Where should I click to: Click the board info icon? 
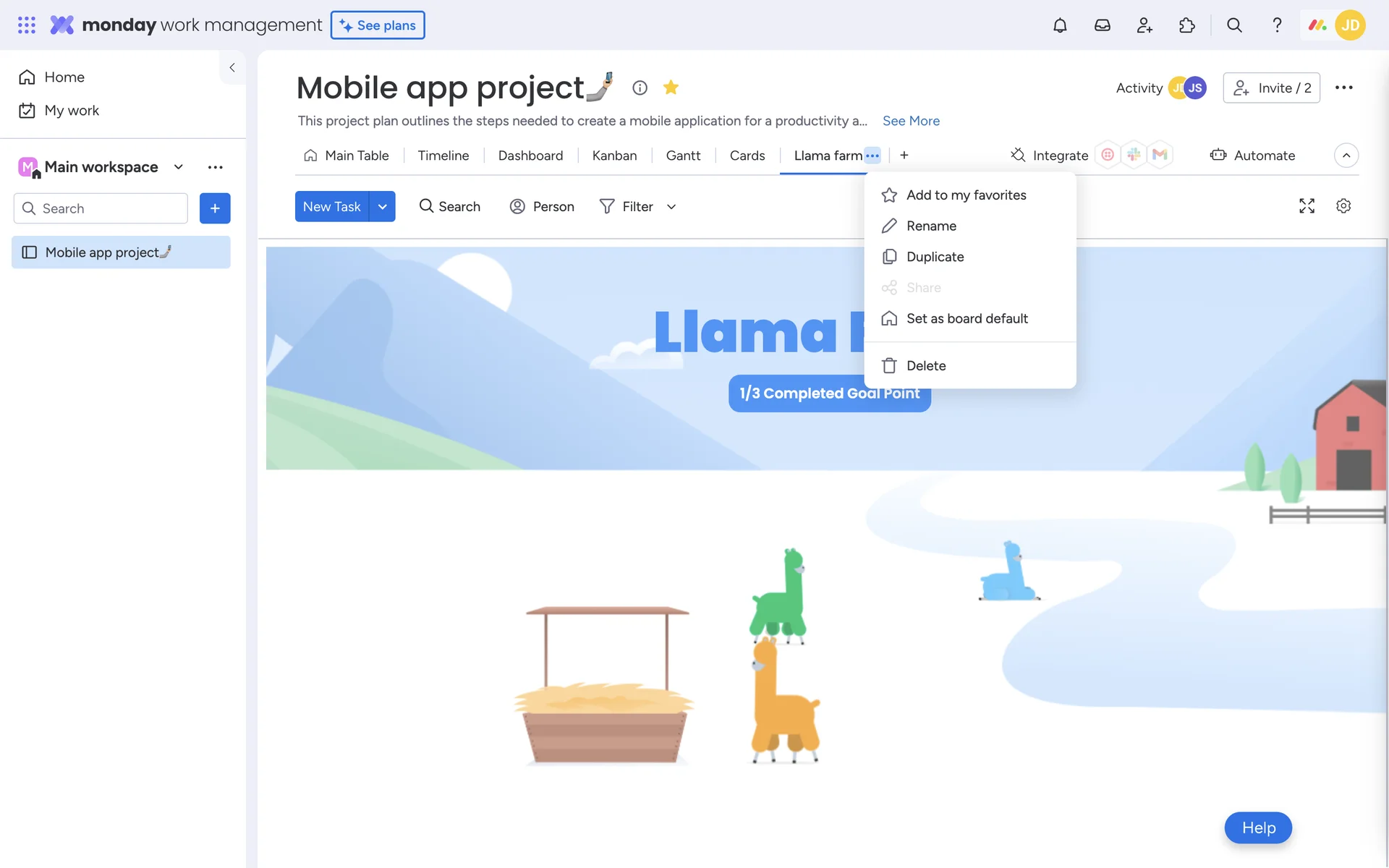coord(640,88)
* * *
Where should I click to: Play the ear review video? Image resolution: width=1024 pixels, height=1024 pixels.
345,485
* * *
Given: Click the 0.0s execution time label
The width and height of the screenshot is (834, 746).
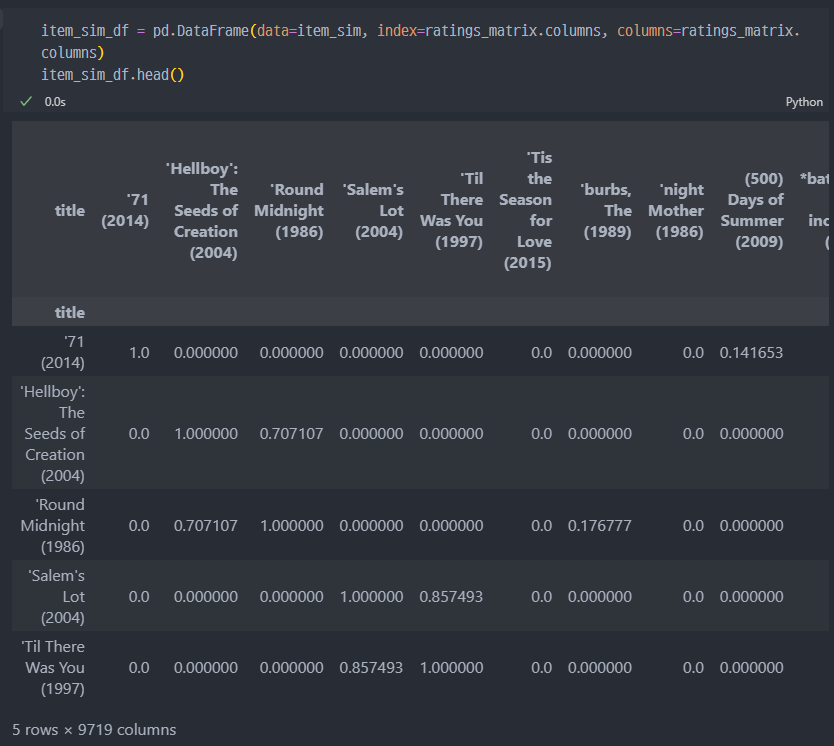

- [REQUIRED ACTION]
The lines to extract from the data above begin with the line containing "Given: Click the 0.0s execution time label" and end with the line containing "The width and". Extract them exactly, including both.

- [THE ANSWER]
Given: Click the 0.0s execution time label
The width and height of the screenshot is (834, 746).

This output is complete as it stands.